What I find interesting about this thread is
Mith's title:
The Evolution of a Reader, for it suggests that Tolkien has created a new kind of reader. What do I mean?
Well, in the early years of the novel (read, centuries
), writers weren't expected to produce serial novels. It's true that Henry Fielding wrote
Shamela and
Joseph Andrews as parodies of Richardson's
Pamela, but he never wrote a sequel to
Tom Jones. Surely there would have been amble opportunity to develope ideas of the nature of Tom's and the lovely Sophia's marriage! After all, we know Tom's eye for lovely things and those don't stop at the church door. But Fielding didn't.
Readers expected and were expected to reread existing novels or turn to completely new ones.
Close to a serialisation was probably Dickens' method of serial publication of chapters (or books?) in magazines. Yet still Dickens never gave us sequels to actual novels. Lots and lots of Victorian situations and cultural bric a brac, but not more of Pip or Davey. We don't have a volume two to titilate readers about Jane's and Rochester's marriage: Jane's 'autobiography' ends with a paen to the rejected suitor and that's it.
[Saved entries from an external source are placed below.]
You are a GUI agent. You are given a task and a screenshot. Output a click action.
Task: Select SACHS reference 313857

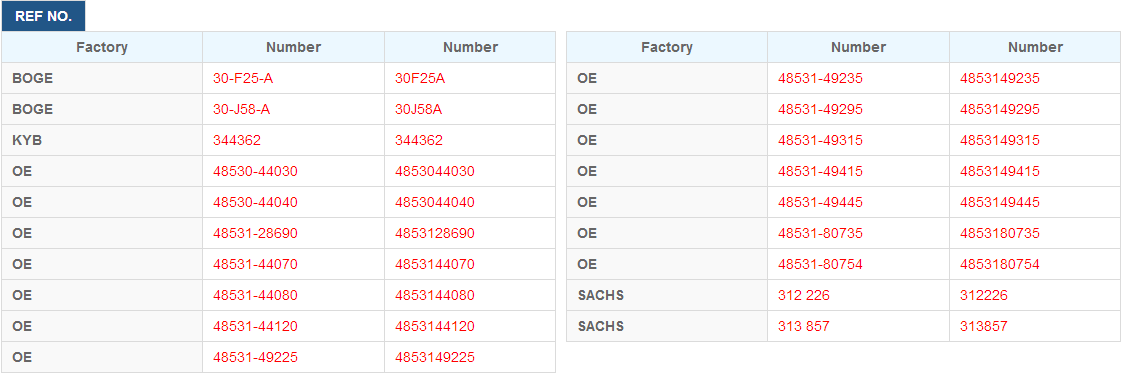tap(984, 326)
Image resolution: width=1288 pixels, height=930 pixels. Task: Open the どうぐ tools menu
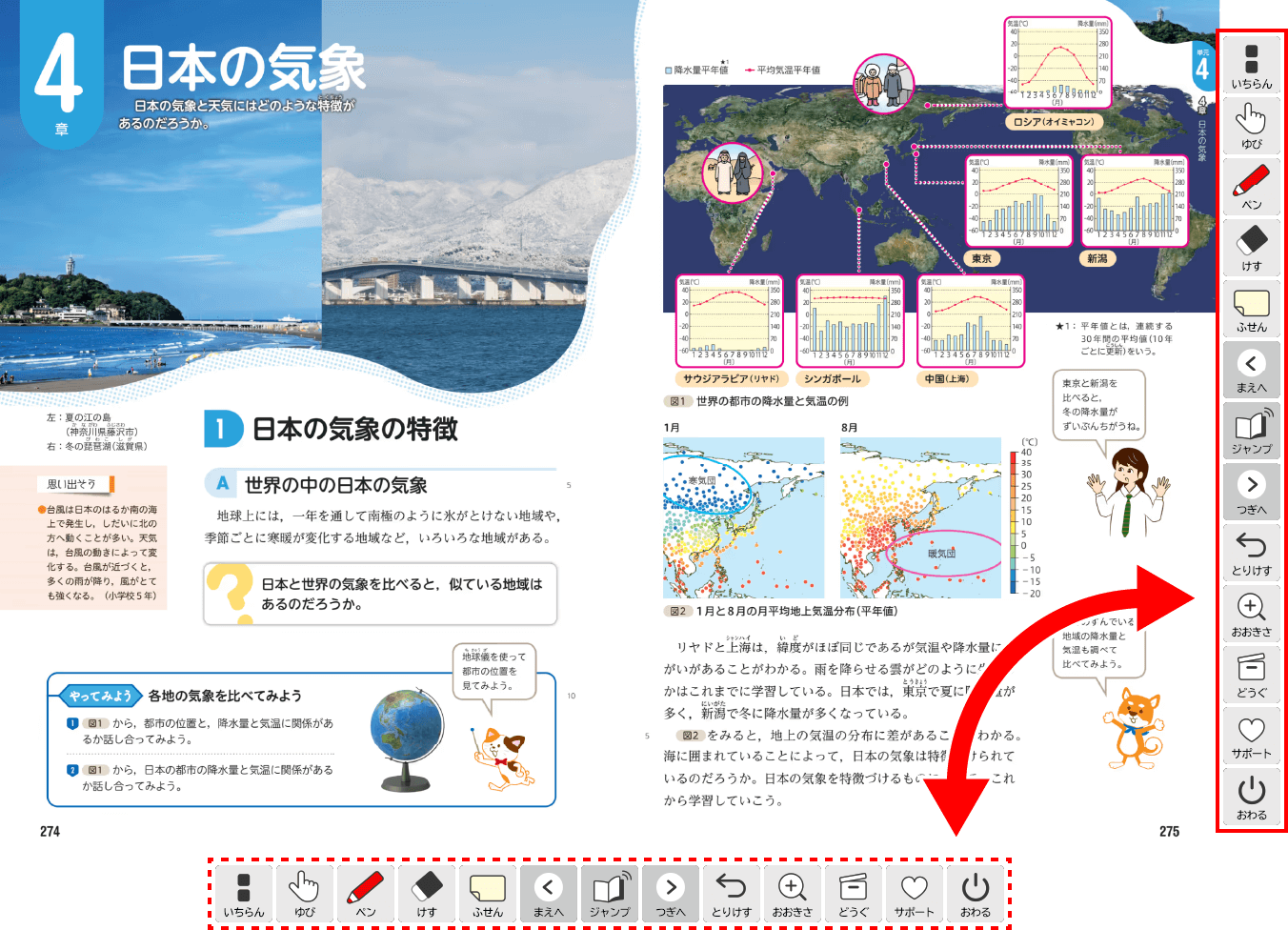tap(1251, 674)
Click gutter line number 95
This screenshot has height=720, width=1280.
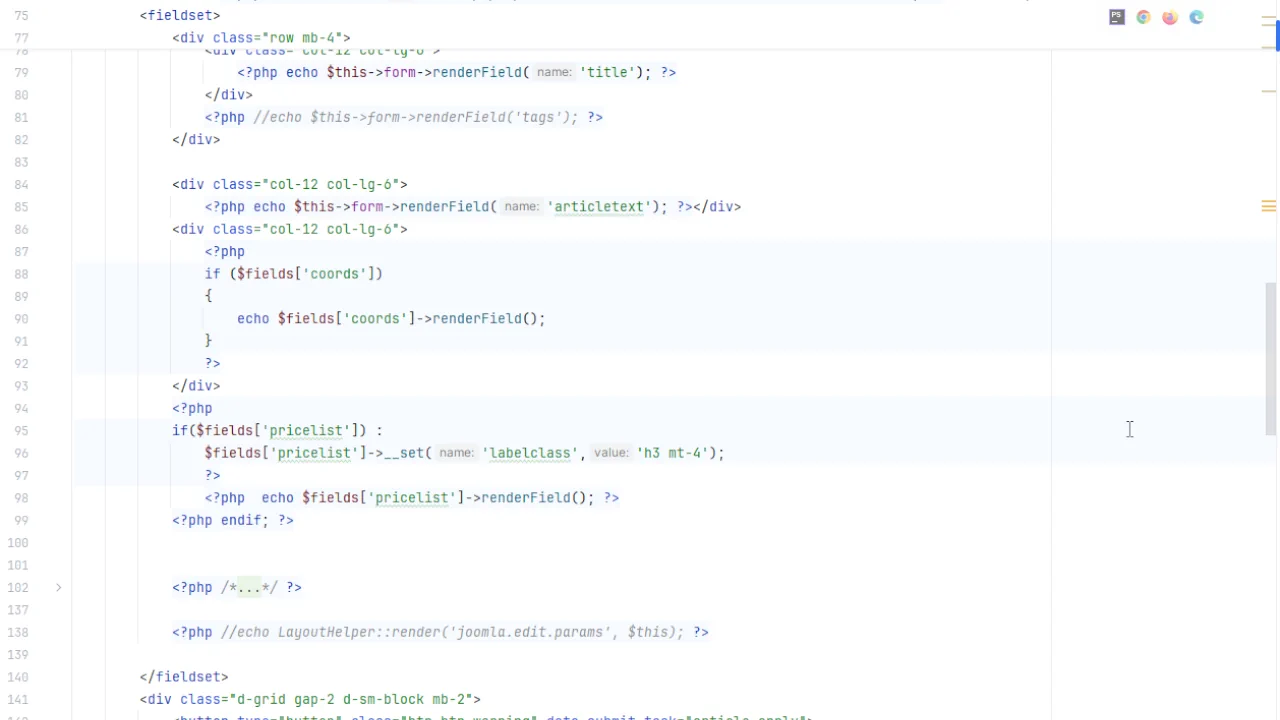coord(21,431)
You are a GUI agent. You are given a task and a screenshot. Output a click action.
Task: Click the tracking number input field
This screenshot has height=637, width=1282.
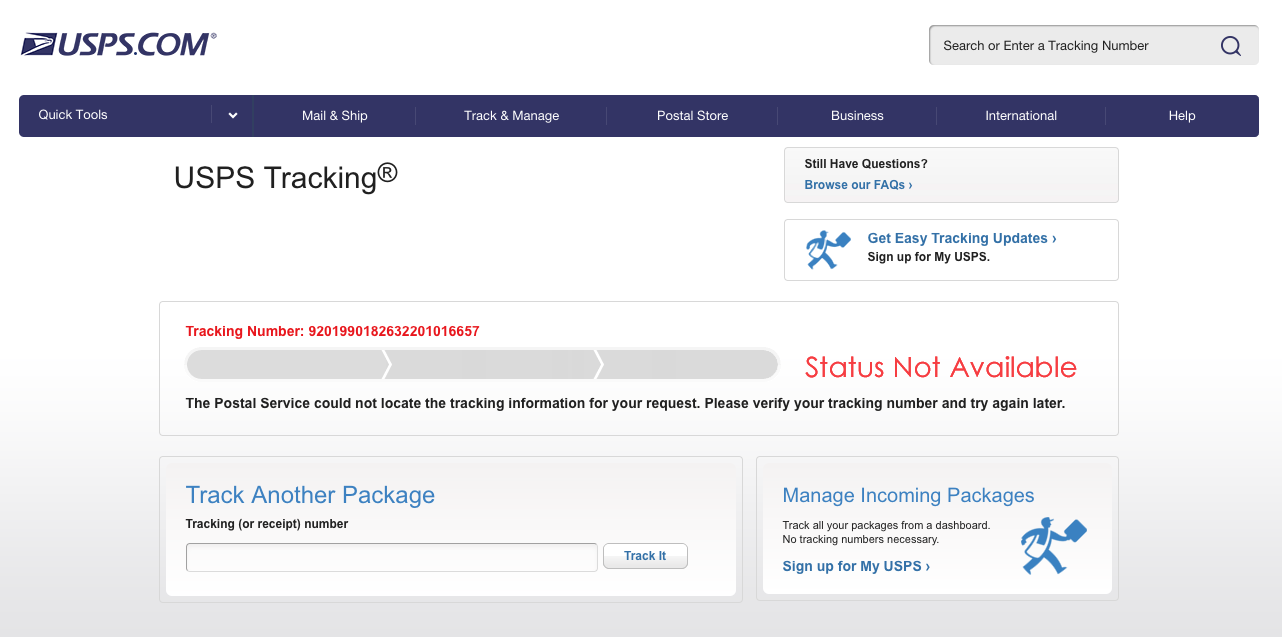(391, 556)
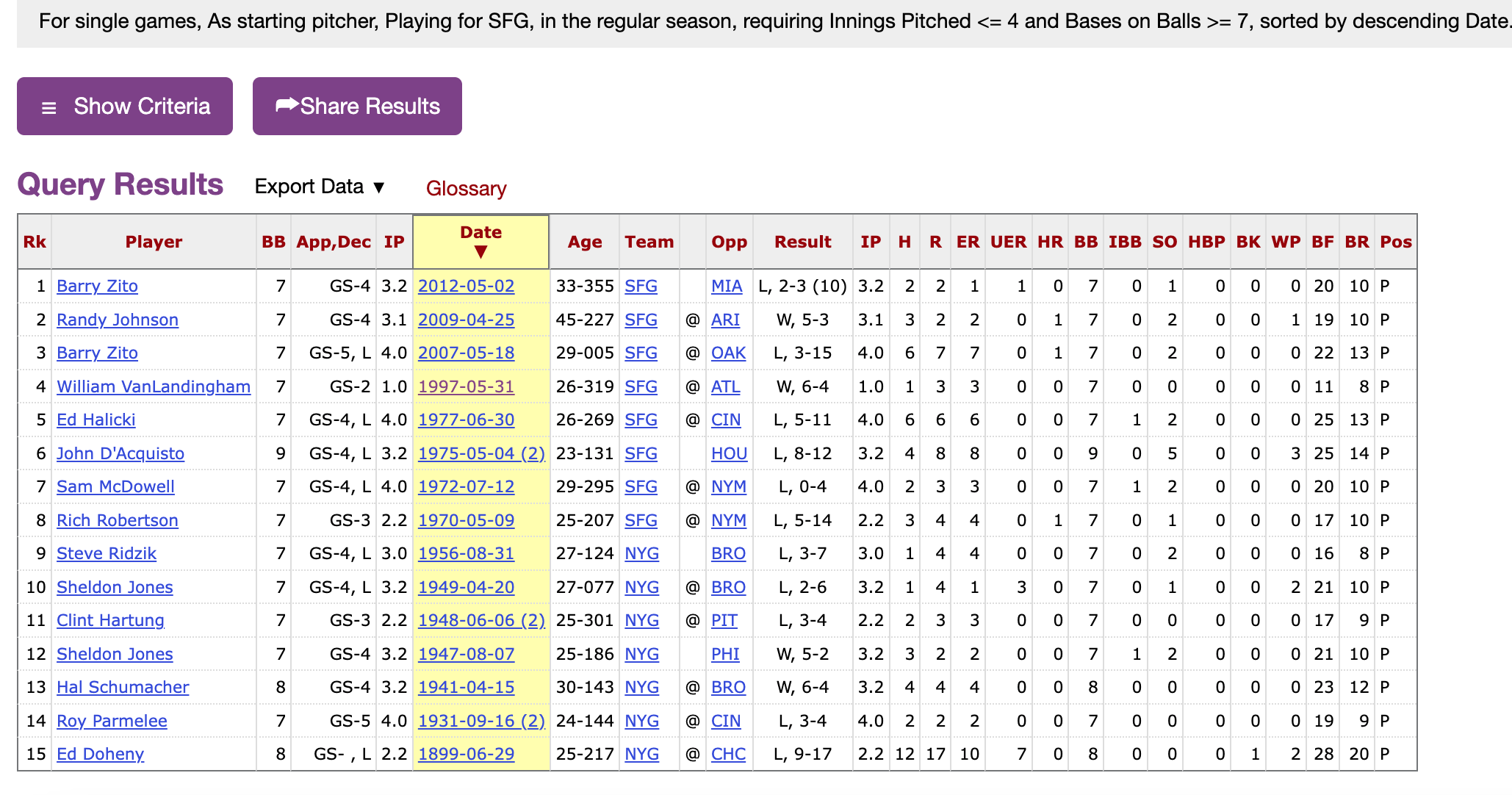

George Eliot's novels are entirely self-consistent, with no leakage into each other (well, not that I can think of, simply in terms of
Middlemarch,
Mill on the Floss and
Daniel Deronda).
Trollope comes close I think to producing the kind of serialisation that Tolkien readers seem to want, especially with his series
The Chronicles of Barsetshire and then the
Palliser series. So I suppose the ground was already worked for Tolkien to come along and produce an immensely interesting world and characters and history of eons which whetted readers' appetites not necessarily to reread but to read more.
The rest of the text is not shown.